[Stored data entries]
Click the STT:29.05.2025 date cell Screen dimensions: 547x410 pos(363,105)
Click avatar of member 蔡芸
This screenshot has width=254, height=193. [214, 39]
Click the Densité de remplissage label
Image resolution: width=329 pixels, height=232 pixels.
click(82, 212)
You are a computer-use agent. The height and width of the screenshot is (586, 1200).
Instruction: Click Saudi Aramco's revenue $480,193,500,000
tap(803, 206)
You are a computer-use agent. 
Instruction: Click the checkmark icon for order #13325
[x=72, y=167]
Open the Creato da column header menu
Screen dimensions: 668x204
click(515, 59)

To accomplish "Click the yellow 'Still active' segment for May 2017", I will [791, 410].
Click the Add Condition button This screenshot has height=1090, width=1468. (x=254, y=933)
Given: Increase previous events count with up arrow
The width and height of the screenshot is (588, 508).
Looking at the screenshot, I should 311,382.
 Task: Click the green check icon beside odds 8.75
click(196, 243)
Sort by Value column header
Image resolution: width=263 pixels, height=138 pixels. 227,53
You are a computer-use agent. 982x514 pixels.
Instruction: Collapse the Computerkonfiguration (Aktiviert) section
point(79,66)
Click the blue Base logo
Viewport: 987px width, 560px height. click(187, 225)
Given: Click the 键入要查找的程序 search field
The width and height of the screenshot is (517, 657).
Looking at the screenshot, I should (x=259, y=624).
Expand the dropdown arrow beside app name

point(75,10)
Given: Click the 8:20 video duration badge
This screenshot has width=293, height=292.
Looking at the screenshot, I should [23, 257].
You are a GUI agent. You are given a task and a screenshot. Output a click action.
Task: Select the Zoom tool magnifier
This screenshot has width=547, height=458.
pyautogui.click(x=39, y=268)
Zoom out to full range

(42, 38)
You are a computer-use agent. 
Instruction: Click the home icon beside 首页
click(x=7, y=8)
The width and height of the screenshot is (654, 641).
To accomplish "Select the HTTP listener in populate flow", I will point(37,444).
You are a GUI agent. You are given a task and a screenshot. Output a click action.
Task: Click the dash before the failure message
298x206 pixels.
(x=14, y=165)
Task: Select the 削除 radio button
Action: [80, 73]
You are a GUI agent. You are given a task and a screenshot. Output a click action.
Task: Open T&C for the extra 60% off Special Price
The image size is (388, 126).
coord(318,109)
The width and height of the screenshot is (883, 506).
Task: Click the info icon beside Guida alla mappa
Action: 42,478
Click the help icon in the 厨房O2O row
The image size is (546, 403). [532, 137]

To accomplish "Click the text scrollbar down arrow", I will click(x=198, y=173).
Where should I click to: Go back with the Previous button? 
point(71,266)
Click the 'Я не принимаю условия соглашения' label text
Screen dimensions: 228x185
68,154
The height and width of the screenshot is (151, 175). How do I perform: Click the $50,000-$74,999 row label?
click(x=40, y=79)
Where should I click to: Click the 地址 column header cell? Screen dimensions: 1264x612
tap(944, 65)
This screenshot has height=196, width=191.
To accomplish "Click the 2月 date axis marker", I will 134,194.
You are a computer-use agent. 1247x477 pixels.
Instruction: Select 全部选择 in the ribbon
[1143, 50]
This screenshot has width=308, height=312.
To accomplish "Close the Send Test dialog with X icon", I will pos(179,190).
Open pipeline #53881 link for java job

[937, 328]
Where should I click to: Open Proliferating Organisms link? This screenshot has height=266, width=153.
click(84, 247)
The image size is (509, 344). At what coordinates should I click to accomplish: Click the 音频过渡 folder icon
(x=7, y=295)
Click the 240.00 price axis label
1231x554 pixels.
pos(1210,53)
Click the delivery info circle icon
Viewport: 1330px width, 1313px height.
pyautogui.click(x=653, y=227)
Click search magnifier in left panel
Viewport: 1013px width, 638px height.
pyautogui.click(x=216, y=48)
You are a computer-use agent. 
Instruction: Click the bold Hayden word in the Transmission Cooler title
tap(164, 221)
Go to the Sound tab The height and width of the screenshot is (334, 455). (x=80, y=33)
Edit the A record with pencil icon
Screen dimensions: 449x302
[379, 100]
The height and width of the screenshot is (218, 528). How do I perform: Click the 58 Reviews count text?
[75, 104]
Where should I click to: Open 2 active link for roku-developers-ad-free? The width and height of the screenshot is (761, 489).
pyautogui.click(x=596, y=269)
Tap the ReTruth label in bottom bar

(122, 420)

Action item:
Down to the last line, repeat the data exactly.

Answer area:
Click the STT:29.05.2025 date cell Screen dimensions: 547x410 pos(363,105)
Click avatar of member 蔡芸
This screenshot has width=254, height=193. [214, 39]
Click the Densité de remplissage label
Image resolution: width=329 pixels, height=232 pixels.
click(82, 212)
You are a computer-use agent. The height and width of the screenshot is (586, 1200).
Instruction: Click Saudi Aramco's revenue $480,193,500,000
tap(803, 206)
You are a computer-use agent. 
Instruction: Click the checkmark icon for order #13325
[x=72, y=167]
Open the Creato da column header menu
Screen dimensions: 668x204
click(515, 59)

To accomplish "Click the yellow 'Still active' segment for May 2017", I will [791, 410].
Click the Add Condition button This screenshot has height=1090, width=1468. (x=254, y=933)
Given: Increase previous events count with up arrow
The width and height of the screenshot is (588, 508).
Looking at the screenshot, I should 311,382.
 Task: Click the green check icon beside odds 8.75
click(196, 243)
Sort by Value column header
Image resolution: width=263 pixels, height=138 pixels. 227,53
You are a computer-use agent. 982x514 pixels.
Instruction: Collapse the Computerkonfiguration (Aktiviert) section
point(79,66)
Click the blue Base logo
Viewport: 987px width, 560px height. click(187, 225)
Given: Click the 键入要查找的程序 search field
The width and height of the screenshot is (517, 657).
Looking at the screenshot, I should (x=259, y=624).
Expand the dropdown arrow beside app name

point(75,10)
Given: Click the 8:20 video duration badge
This screenshot has width=293, height=292.
Looking at the screenshot, I should [23, 257].
You are a GUI agent. You are given a task and a screenshot. Output a click action.
Task: Select the Zoom tool magnifier
This screenshot has width=547, height=458.
pyautogui.click(x=39, y=268)
Zoom out to full range

(42, 38)
You are a computer-use agent. 
Instruction: Click the home icon beside 首页
click(x=7, y=8)
The width and height of the screenshot is (654, 641).
To accomplish "Select the HTTP listener in populate flow", I will point(37,444).
You are a GUI agent. You are given a task and a screenshot. Output a click action.
Task: Click the dash before the failure message
298x206 pixels.
(x=14, y=165)
Task: Select the 削除 radio button
Action: [80, 73]
You are a GUI agent. You are given a task and a screenshot. Output a click action.
Task: Open T&C for the extra 60% off Special Price
The image size is (388, 126).
coord(318,109)
The width and height of the screenshot is (883, 506).
Task: Click the info icon beside Guida alla mappa
Action: 42,478
Click the help icon in the 厨房O2O row
The image size is (546, 403). [532, 137]

To accomplish "Click the text scrollbar down arrow", I will click(x=198, y=173).
Where should I click to: Go back with the Previous button? 
point(71,266)
Click the 'Я не принимаю условия соглашения' label text
Screen dimensions: 228x185
68,154
The height and width of the screenshot is (151, 175). How do I perform: Click the $50,000-$74,999 row label?
click(x=40, y=79)
Where should I click to: Click the 地址 column header cell? Screen dimensions: 1264x612
tap(944, 65)
This screenshot has height=196, width=191.
To accomplish "Click the 2月 date axis marker", I will 134,194.
You are a computer-use agent. 1247x477 pixels.
Instruction: Select 全部选择 in the ribbon
[1143, 50]
This screenshot has width=308, height=312.
To accomplish "Close the Send Test dialog with X icon", I will pos(179,190).
Open pipeline #53881 link for java job

[937, 328]
Where should I click to: Open Proliferating Organisms link? This screenshot has height=266, width=153.
click(84, 247)
The image size is (509, 344). At what coordinates should I click to accomplish: Click the 音频过渡 folder icon
(x=7, y=295)
Click the 240.00 price axis label
1231x554 pixels.
pos(1210,53)
Click the delivery info circle icon
Viewport: 1330px width, 1313px height.
pyautogui.click(x=653, y=227)
Click search magnifier in left panel
Viewport: 1013px width, 638px height.
pyautogui.click(x=216, y=48)
You are a computer-use agent. 
Instruction: Click the bold Hayden word in the Transmission Cooler title
tap(164, 221)
Go to the Sound tab The height and width of the screenshot is (334, 455). (x=80, y=33)
Edit the A record with pencil icon
Screen dimensions: 449x302
[379, 100]
The height and width of the screenshot is (218, 528). How do I perform: Click the 58 Reviews count text?
[75, 104]
Where should I click to: Open 2 active link for roku-developers-ad-free? The width and height of the screenshot is (761, 489).
pyautogui.click(x=596, y=269)
Tap the ReTruth label in bottom bar

(122, 420)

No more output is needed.